Teams repeatedly dealing with similar online issues: Login failures, configuration not taking effect, dependency timeouts. During the first troubleshooting, it always relies on people familiar with the system. SkillClaw records the context, tool calls, and decision sequence in the Agent's troubleshooting process, refining them into a Troubleshooting Skill; after being checked and published by Nacos, the next time on-duty occurs and similar problems are met, the Agent can troubleshoot along the verified path instead of reasoning from scratch every time.
Promoting platform capabilities to business projects: Capabilities such as unified SDKs, configuration specifications, and release checks previously relied on integration documents and manual Q&A. After platform developers complete a few actual integrations with Agents, SkillClaw refines the integration steps and common branches, and Nacos distributes them to different business teams by version and tag—allowing the platform's best practices to transform from "documentation instructions" into "Skills executable by Agents".
A team unifying Agent execution style: When different clients such as Claude Code and Cursor are used simultaneously, the same task may yield inconsistent outcomes due to personal prompts and configurations. SkillClaw extracts stable and effective work patterns from actual usage by multiple people, and Nacos manages and distributes them uniformly as team capabilities—what the team unifies is not a specific client, but the experience the Agent should follow when doing things.

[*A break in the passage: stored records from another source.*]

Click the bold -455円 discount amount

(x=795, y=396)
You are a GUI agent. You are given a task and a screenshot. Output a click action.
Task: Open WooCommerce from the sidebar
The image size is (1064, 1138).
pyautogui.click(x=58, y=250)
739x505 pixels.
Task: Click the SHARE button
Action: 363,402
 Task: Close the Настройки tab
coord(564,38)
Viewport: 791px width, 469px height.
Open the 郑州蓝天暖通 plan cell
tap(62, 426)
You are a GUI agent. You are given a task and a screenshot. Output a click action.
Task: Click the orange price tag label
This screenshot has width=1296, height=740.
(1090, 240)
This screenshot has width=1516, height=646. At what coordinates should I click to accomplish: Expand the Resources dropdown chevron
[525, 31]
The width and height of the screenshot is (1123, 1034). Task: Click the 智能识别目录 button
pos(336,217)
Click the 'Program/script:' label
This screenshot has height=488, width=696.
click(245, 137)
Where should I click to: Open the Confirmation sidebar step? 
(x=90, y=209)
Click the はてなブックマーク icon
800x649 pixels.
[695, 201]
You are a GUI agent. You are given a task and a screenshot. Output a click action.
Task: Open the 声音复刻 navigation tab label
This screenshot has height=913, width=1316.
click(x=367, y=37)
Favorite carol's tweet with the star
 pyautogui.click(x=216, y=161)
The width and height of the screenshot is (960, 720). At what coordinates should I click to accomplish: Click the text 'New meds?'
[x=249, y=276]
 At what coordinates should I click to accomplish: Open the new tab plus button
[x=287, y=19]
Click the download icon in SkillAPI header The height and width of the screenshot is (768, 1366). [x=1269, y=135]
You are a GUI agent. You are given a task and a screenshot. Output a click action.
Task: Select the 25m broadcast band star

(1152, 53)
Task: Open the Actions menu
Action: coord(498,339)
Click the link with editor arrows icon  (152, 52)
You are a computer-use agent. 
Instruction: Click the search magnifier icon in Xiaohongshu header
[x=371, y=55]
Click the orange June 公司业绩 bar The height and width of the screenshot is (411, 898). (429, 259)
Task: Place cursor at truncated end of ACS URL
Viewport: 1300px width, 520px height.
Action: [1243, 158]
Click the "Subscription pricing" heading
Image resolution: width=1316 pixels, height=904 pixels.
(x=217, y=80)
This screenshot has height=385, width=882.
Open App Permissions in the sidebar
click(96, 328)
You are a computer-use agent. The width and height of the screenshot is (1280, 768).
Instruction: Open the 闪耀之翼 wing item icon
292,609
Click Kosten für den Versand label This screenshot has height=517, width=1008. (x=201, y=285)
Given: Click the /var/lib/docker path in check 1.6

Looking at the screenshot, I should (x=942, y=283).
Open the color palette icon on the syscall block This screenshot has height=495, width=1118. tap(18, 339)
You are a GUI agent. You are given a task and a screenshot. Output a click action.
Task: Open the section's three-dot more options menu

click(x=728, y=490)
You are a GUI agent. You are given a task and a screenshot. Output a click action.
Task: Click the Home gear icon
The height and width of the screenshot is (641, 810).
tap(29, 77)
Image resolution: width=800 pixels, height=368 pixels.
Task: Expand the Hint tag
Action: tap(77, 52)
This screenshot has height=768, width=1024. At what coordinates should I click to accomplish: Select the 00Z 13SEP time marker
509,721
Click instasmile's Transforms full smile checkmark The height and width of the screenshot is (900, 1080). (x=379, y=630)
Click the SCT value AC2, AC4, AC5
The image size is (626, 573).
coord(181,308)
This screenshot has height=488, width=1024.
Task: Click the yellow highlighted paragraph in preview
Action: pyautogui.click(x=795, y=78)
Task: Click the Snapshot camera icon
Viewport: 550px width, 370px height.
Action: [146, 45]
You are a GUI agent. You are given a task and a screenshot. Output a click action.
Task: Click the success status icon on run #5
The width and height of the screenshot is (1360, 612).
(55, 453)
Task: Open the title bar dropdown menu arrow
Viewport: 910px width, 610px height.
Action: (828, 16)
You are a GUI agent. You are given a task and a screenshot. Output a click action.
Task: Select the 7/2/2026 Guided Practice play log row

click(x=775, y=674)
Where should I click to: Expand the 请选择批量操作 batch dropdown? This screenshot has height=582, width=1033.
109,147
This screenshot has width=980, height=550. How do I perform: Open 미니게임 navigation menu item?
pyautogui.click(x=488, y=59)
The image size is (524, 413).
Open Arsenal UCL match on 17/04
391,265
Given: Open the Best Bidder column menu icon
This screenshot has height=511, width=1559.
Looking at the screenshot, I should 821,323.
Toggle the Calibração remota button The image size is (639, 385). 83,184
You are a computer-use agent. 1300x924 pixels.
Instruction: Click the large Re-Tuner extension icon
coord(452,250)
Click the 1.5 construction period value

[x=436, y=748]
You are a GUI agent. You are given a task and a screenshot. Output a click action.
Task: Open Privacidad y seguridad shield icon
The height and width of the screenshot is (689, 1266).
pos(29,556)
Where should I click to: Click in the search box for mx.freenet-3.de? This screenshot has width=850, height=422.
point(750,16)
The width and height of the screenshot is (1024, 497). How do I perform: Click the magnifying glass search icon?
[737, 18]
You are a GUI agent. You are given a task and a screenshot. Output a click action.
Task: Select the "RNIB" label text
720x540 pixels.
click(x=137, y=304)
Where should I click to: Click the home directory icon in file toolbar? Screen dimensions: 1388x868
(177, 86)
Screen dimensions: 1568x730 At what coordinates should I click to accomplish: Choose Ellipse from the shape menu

First-line support accumulating high-frequency issues: For repetitive issues like installation failures, configuration errors, and version incompatibility, when support personnel solve them using Agents, SkillClaw records the path of judgment and way of answering, forming a support-class Skill. After being reviewed and published by Nacos, it can be reused by the entire team, reducing repetitive Q&A while avoiding unreviewed experience from spreading directly.
The commonality of these scenarios is: Skills are not designed out of nowhere, but grown out of real Agent usage; they also do not remain in an individual's local environment, but enter the team's reviewable, distributable, and continuously updatable sharing system through Nacos.
The starting point of SkillClaw is not to stop at letting individuals record experience, but to allow the experience accumulated during the use of Agents by individuals to be reused by others in the team. Nacos makes this reuse manageable—with versions, tags, reviews, distribution, rollbacks, and audits.
We hope to achieve a simple goal:
Let the experience generated by Agents in real work accumulate into Skills, shared and continuously evolved within the team through Nacos.
SkillClaw allows experience to be generated from sessions, and Nacos allows experience to enter the team Registry. One is responsible for "discovery and generation", and the other is responsible for "governance and distribution".
We also welcome the open-source community to participate: try out the MVP, provide real usage scenarios, and feedback on how you want to manage and distribute Agent Skills—so that Agent experience no longer scatters in individual conversations but becomes open-source AI assets that can be shared and continuously evolved by the team.